Wilson was a relatively unknown diplomat in Africa until 2003, when he published an opinion piece in the New York Times criticizing President Bush’s State of the Union Address earlier that year. Specifically, Wilson pointed to misleading statements saying Iraqi officials had attempted to purchase "yellowcake" uranium from the African country of Niger.
"When it became apparent in succeeding months that the Administration was not going to acknowledge that it was wrong and it had known months before the State of the Union Address that there was nothing to this allegation," Wilson said."I felt it was my duty as a citizen to write an article, publicly calling on the Administration to correct the record."
Soon after Wilson’s piece was published, well-known Political Columnist and TV Personality Robert Novak published a story "outing" Wilson’s wife as a CIA agent.

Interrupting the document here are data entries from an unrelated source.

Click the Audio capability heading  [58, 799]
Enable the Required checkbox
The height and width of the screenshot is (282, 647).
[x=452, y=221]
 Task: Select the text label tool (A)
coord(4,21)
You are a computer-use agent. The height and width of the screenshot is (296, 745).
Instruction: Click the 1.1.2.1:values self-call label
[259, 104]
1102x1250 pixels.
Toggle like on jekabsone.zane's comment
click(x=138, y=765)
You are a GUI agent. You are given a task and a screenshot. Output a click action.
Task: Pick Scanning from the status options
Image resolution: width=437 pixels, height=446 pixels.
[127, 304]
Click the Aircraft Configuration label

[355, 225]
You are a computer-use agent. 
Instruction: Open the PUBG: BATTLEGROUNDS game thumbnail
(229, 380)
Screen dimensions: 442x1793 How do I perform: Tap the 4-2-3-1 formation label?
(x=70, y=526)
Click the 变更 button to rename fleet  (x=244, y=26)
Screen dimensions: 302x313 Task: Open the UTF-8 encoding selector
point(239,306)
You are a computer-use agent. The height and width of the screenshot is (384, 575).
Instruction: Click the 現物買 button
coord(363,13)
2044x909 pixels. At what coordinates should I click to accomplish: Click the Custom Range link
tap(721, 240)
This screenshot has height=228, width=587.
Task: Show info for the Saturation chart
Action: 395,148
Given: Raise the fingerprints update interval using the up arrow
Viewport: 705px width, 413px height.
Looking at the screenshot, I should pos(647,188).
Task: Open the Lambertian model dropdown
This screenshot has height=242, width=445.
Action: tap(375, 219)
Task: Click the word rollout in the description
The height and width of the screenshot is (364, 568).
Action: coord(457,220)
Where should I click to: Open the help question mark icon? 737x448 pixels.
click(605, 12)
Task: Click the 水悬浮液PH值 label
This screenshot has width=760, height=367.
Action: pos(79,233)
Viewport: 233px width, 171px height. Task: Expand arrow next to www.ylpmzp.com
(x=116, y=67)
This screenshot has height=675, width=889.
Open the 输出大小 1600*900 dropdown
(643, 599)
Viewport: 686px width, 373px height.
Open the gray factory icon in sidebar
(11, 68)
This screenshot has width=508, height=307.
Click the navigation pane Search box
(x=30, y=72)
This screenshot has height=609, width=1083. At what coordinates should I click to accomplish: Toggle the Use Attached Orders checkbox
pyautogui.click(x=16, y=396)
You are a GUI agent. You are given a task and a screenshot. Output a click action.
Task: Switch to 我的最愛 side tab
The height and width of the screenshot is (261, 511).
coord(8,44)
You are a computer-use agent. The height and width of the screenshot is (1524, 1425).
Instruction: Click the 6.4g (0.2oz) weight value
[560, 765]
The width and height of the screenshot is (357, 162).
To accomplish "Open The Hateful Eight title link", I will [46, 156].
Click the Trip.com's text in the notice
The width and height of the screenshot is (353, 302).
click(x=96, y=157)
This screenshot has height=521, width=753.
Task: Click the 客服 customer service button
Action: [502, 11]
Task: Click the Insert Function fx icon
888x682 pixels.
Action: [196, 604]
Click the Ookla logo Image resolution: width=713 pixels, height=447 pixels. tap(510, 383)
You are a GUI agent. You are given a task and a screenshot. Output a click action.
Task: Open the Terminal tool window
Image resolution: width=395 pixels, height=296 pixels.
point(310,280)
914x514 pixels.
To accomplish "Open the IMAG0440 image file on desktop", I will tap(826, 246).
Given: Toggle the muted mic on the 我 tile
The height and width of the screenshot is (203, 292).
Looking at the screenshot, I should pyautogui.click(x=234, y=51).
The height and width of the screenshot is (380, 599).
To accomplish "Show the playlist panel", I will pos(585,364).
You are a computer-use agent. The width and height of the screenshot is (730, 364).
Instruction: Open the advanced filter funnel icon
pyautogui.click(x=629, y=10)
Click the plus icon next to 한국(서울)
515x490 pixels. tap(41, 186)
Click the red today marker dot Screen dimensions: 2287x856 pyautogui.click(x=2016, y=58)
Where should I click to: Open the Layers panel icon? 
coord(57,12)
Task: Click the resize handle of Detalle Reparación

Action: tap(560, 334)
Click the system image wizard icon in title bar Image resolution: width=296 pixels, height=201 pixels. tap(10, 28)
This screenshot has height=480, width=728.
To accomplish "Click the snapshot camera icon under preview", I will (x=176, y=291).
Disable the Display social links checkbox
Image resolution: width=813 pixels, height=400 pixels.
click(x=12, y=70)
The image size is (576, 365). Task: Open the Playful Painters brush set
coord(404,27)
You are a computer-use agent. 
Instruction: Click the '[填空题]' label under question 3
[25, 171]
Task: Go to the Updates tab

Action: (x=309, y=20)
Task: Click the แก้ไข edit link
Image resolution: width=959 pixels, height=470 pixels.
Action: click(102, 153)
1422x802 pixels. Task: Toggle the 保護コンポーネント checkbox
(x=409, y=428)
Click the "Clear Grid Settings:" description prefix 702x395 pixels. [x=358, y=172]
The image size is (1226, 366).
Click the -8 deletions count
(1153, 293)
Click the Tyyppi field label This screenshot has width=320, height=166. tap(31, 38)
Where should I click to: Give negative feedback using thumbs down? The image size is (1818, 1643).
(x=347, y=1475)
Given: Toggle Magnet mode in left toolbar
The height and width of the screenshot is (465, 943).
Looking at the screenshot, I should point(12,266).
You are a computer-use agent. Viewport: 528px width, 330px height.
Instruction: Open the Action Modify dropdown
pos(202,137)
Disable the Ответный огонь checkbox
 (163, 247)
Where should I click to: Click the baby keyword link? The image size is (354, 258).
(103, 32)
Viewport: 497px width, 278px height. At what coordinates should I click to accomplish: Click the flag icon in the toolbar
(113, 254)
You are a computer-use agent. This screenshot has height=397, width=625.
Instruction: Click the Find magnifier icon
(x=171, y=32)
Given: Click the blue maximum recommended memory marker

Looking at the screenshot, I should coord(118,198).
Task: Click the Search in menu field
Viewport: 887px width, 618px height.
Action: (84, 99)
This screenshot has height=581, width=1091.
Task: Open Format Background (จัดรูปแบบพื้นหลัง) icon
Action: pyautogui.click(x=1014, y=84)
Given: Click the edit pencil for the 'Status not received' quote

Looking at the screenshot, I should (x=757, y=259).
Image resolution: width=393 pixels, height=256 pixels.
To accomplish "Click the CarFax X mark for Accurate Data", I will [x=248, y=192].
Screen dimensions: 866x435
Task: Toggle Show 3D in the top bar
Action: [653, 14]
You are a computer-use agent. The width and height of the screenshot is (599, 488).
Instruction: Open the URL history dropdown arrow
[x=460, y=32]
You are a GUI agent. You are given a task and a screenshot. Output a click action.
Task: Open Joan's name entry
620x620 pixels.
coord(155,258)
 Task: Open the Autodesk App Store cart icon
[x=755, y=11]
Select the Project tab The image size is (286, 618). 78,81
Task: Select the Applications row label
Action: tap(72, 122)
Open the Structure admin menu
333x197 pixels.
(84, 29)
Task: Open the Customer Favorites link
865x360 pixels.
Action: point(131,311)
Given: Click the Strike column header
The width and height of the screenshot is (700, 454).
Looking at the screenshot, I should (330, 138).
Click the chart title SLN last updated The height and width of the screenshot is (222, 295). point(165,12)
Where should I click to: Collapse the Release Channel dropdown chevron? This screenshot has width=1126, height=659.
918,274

"In compromising [my wife’s] identity, they stepped over the line of the law," Wilson said.
After detailing what he referred to as a three-year character assassination campaign against himself and his family, Wilson said that if he had it to do over again, he still would have written the New York Times piece.
"Whatever Valerie and I have had to endure at the hands of these guys over the past three years has been a mere inconvenience when you think about what our country’s been through-particularly our military service members."
He added, "Being smeared by the likes of Scooter Libby is nothing like being blown up by an IED in downtown Baghdad."
Wilson also gave the crowd insight into the current political climate, such as the debate over whether or not to "stay the course" in Iraq, or "cut and run."
"If, in fact, our role is to find the international Jihadists, the Pentagon itself has estimated their numbers at between four and seven percent of the forces arrayed against us in Iraq now," Wilson said. "So, why should we be putting our troops in harm’s way to fight someone else’s insurgency-our focus should be a little more narrowed."
Wilson also said that the repercussions of the war and the ensuing debates have made the role of future diplomats much harder.
"I think, for the next generation of diplomat and soldier, it will be a much more dangerous world," Wilson said. "That said, I was in a lot of tough situations, and I survived. And lord knows, this country needs its next generation of diplomats to be really good."
No matter how skilled politicians and diplomats of tomorrow may be, Wilson says that supporting new democracies will not be an easy task.
"It takes time, it takes persistence and it takes all of the tools in your foreign policy toolbox," Wilson said. "It seems that the only tool the administration is prepared to use is a hammer. And when that’s your only tool, then all of your problems begin to look like nails."